Sugli adulti la faccenda assume connotati ambivalenti: mentre da una parte viene universalmente riconosciuta come positiva quella serie di attività ludiche volte a coltivare un interesse o una passione verso qualcosa (come una saga cinematografica, traendo dunque sano vantaggio dal valore di identificazione che arricchisce la nostra fantasia) dall'altra può sopraggiungere un aspetto nocivo (trasferimento di personalità, alterazione percettiva della realtà etc) descritto da numerosi esperti del settore ma definito perfettamente da Pietro Boccia nel suo libro "Psicologia": il rischio maggiore è la compensazione delle proprie carenze di identità attraverso l'ausilio di fattori esterni.

Torna il concetto di Sé e di ricerca, interpretato, in questo caso, negativamente. I vuoti pneumatici di personalità riempiti da personalità "alter" generano inevitabilmente un processo sostitutivo, che viene visto come un'attività extra-naturale. La cronaca ne è testimone: quante volte capita di apprendere di individui colti da raptus omicida, o peggio, sorpresi in attività continuative illecite in tutto e per tutto ispirate alle gesta di anti-eroi cinematografici o televisivi?
Gli esempi sono spesso uniti da una riflessione comune: dove la ricerca di sé stessi genera risultati non soddisfacenti, può subentrare il bisogno di alterarne le basi, sostituendole con quelle di elementi iconici della comunicazione.
L'ancora di salvezza da una disamina apparentemente pessimistica è rappresentata dal lato opposto della medaglia, ove il concetto di Immedesimazione si avvicina molto di più a quello di Ispirazione, finalmente scevro, dunque, da controindicazioni di natura psicologica.

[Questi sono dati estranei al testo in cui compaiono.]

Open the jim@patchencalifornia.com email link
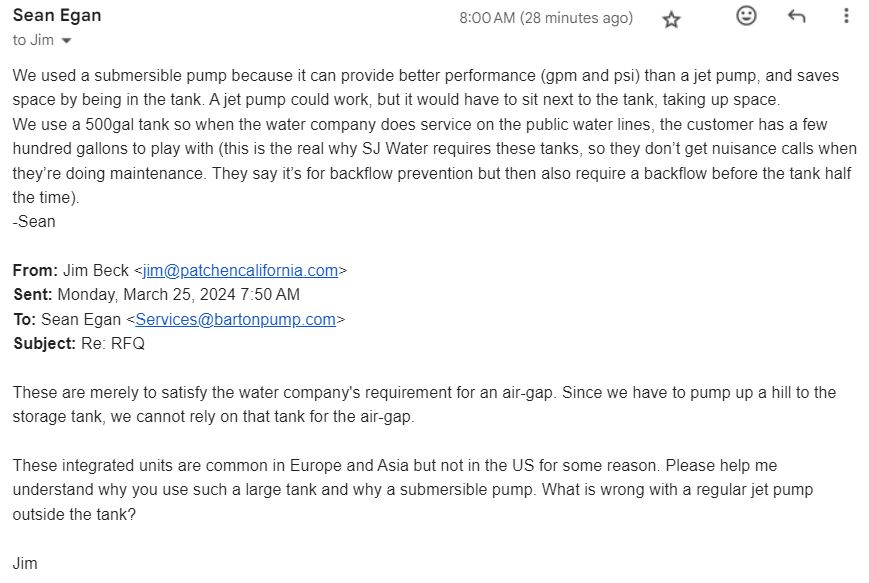The width and height of the screenshot is (869, 583). (x=240, y=270)
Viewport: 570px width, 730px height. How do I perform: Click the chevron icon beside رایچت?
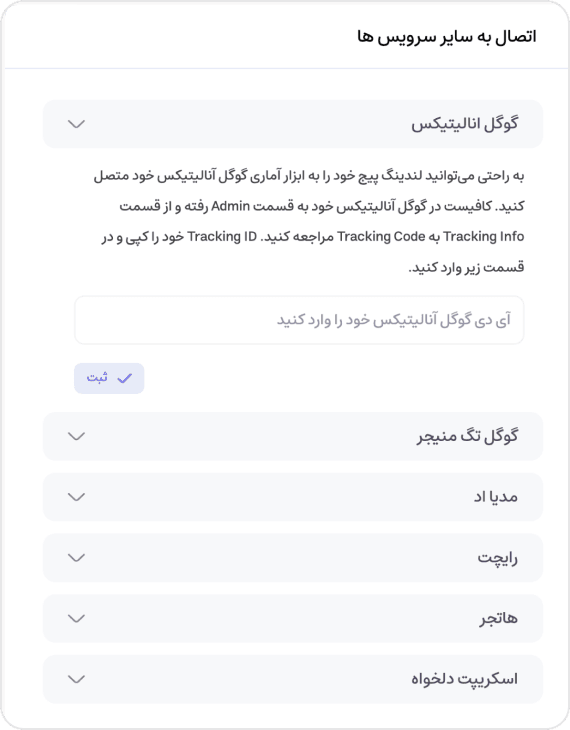pos(76,557)
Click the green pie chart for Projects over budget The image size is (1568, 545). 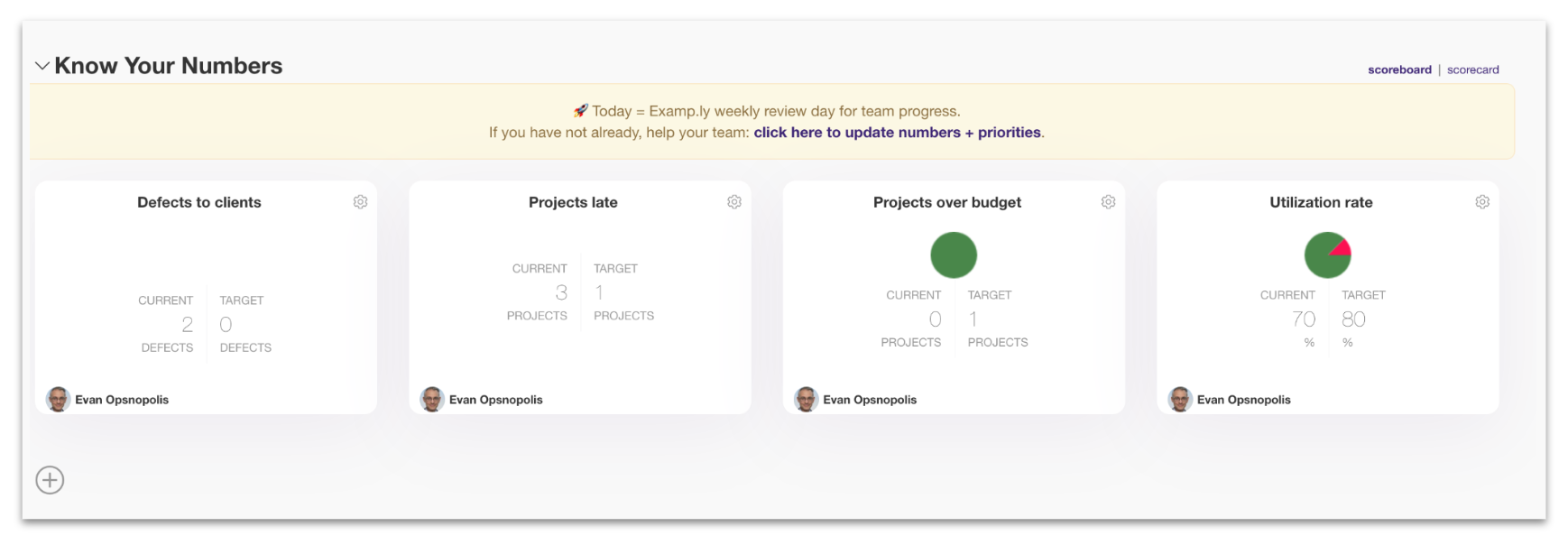954,255
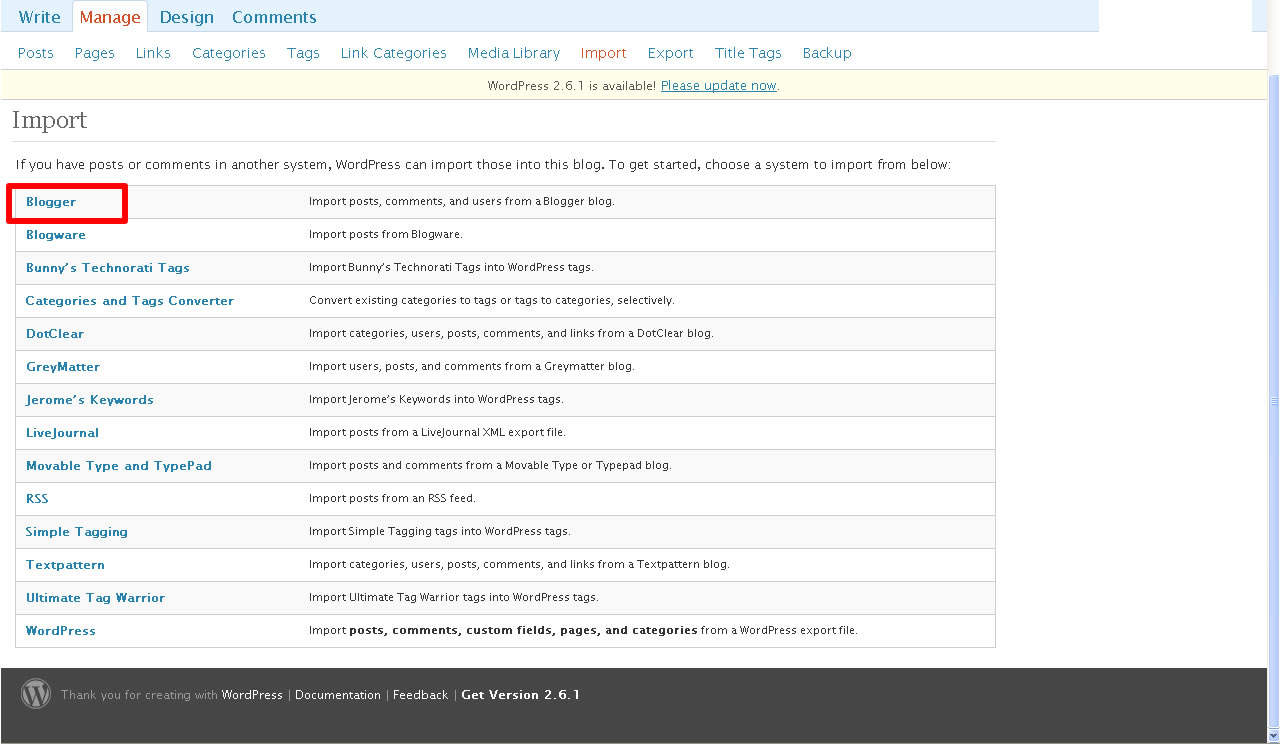The height and width of the screenshot is (744, 1280).
Task: Open the Write tab
Action: [x=39, y=17]
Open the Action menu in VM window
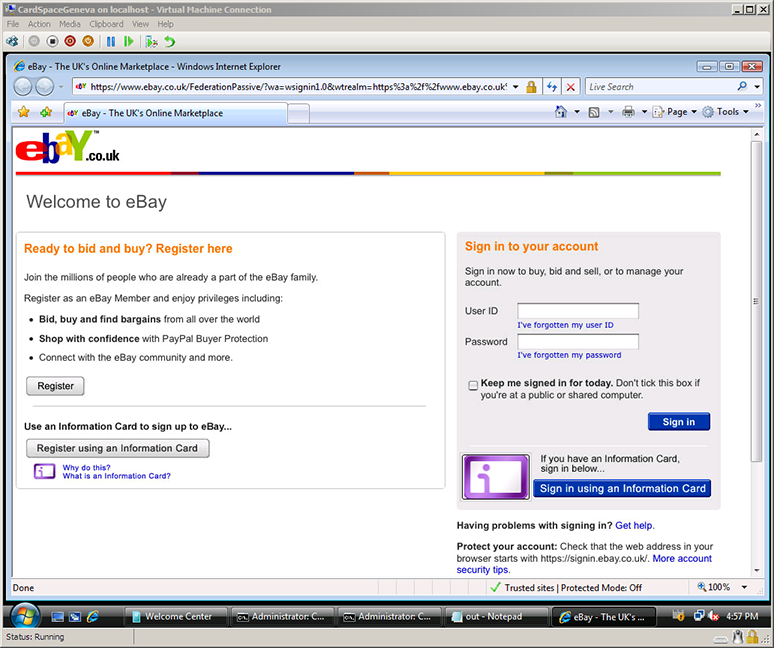 39,24
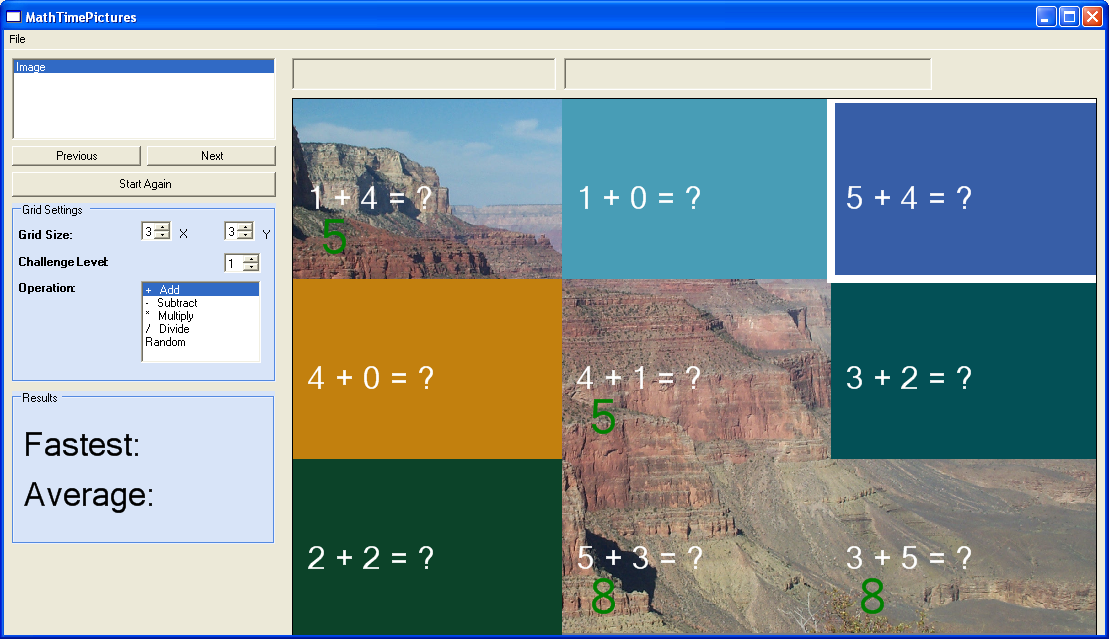Viewport: 1109px width, 639px height.
Task: Increase the Grid Size X value
Action: (163, 226)
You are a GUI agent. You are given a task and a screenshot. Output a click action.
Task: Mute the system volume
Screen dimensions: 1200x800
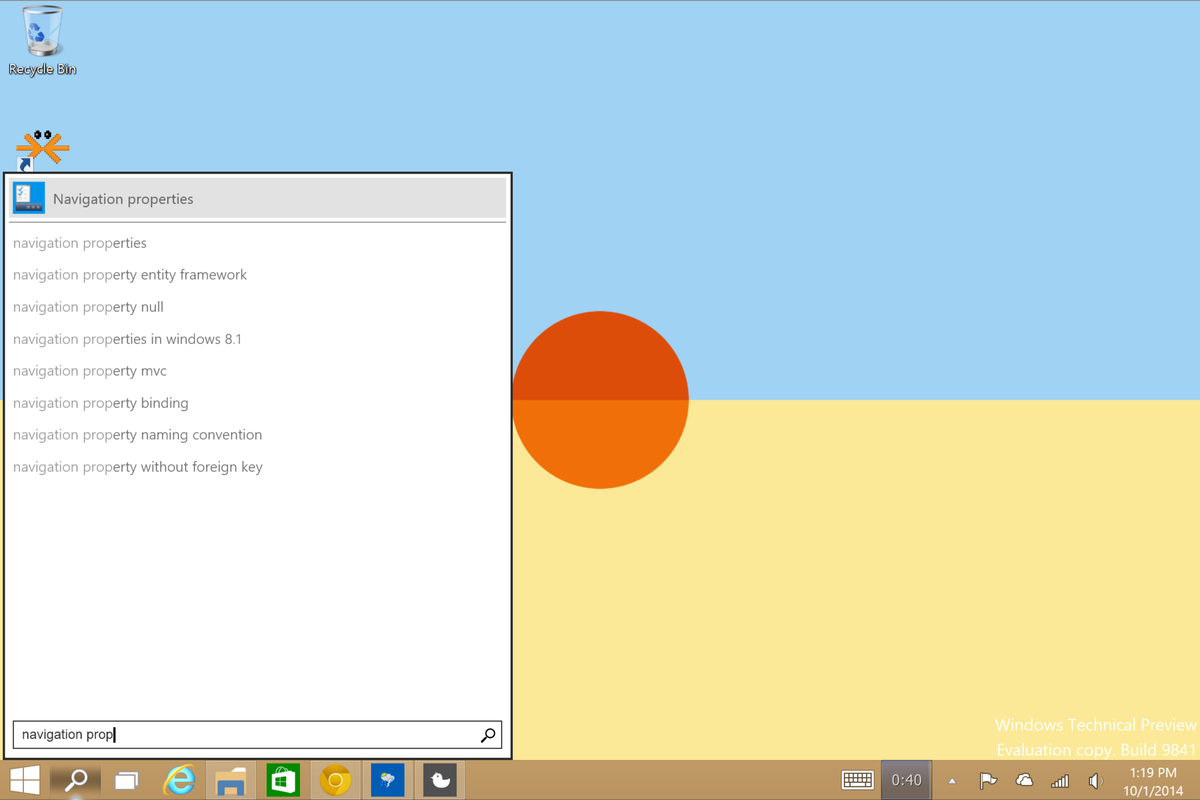[1095, 780]
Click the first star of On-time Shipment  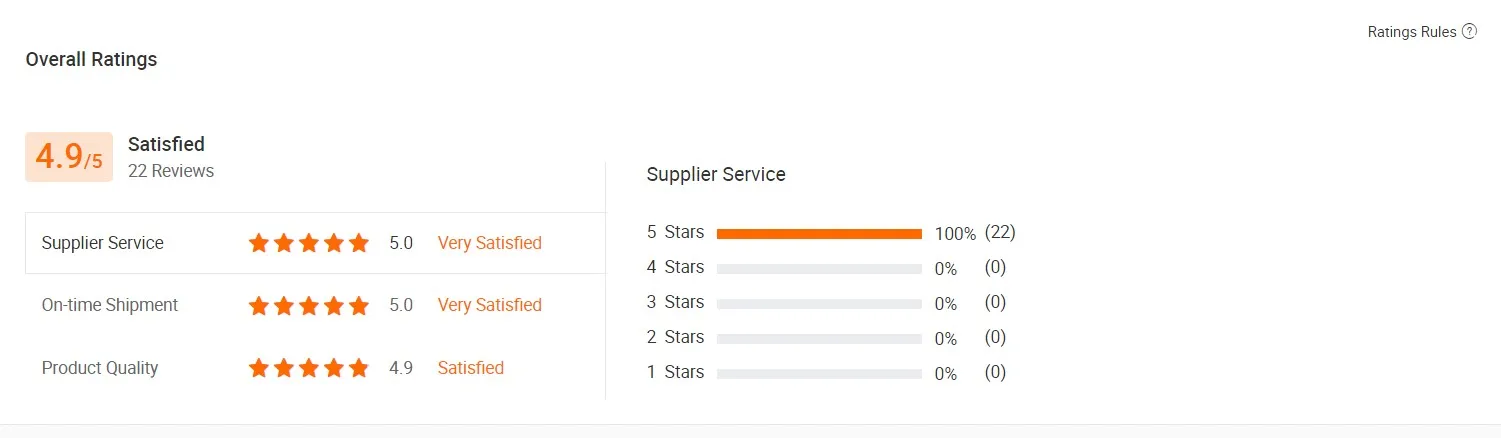(259, 305)
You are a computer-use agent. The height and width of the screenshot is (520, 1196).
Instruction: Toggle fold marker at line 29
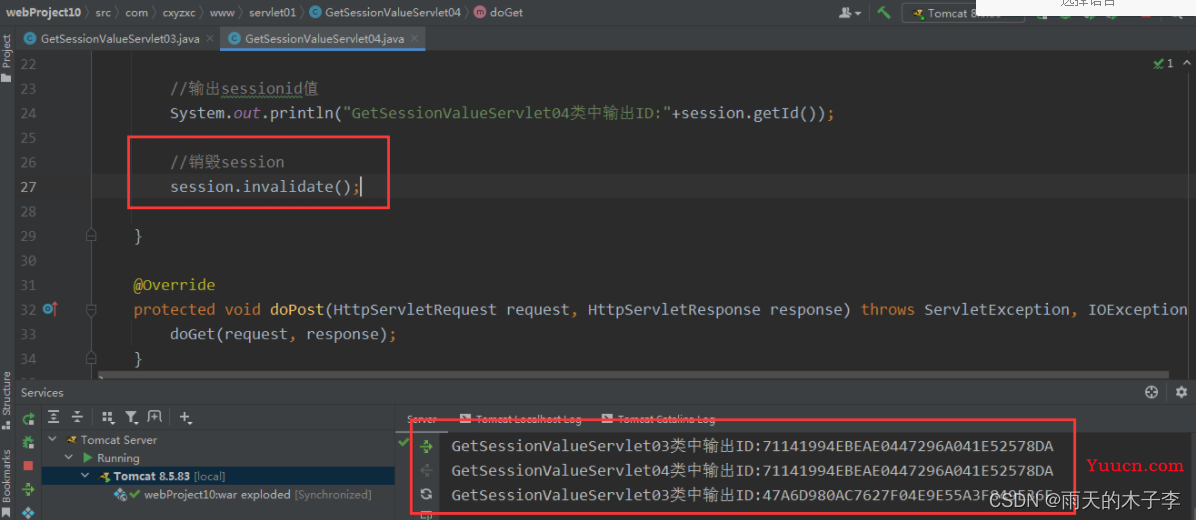pos(91,236)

Opere come Into the wild, Il piccolo Buddha o Sette anni in Tibet lambiscono il territorio della ricerca del Sé permettendo però allo spettatore una disamina completamente autonoma, in cui gli strumenti forniti dalla struttura narrativa si limitano a rappresentare sfumature (vagamente mistiche) della vita, senza però iconizzare un personaggio di riferimento. Esse si concentrano sull'”insieme” attorno a una sola figura anziché sul suo contrario.
Conoscere se stessi per conoscere il mondo.
Il rapporto film-fruitore, in questo caso, si posiziona su un asse in perfetto equilibrio in cui l'utente tende a scegliere (o escludere) colmando quel centro con la propria struttura base, senza alterarla.
I brevi accenni che precedono, in sintesi, suggeriscono un maxi-cosmo in continua evoluzione al cui interno domina il rapporto conflittuale fra uomo e cinema, uomo e storia, uomo e se stesso. La certezza che resta inalterata è che l'insieme di sinapsi che costituiscono il nostro essere siano recettori vivi di stimoli esterni, e gli stimoli esterni si rinnovano ogni giorno.
Che sia il cinema a sollecitarli, o meno.
In altre parole, ognuno di noi è un'identità in costante evoluzione, la cui ricerca ha sempre un inizio ma mai, realmente, una fine. A differenza di un film.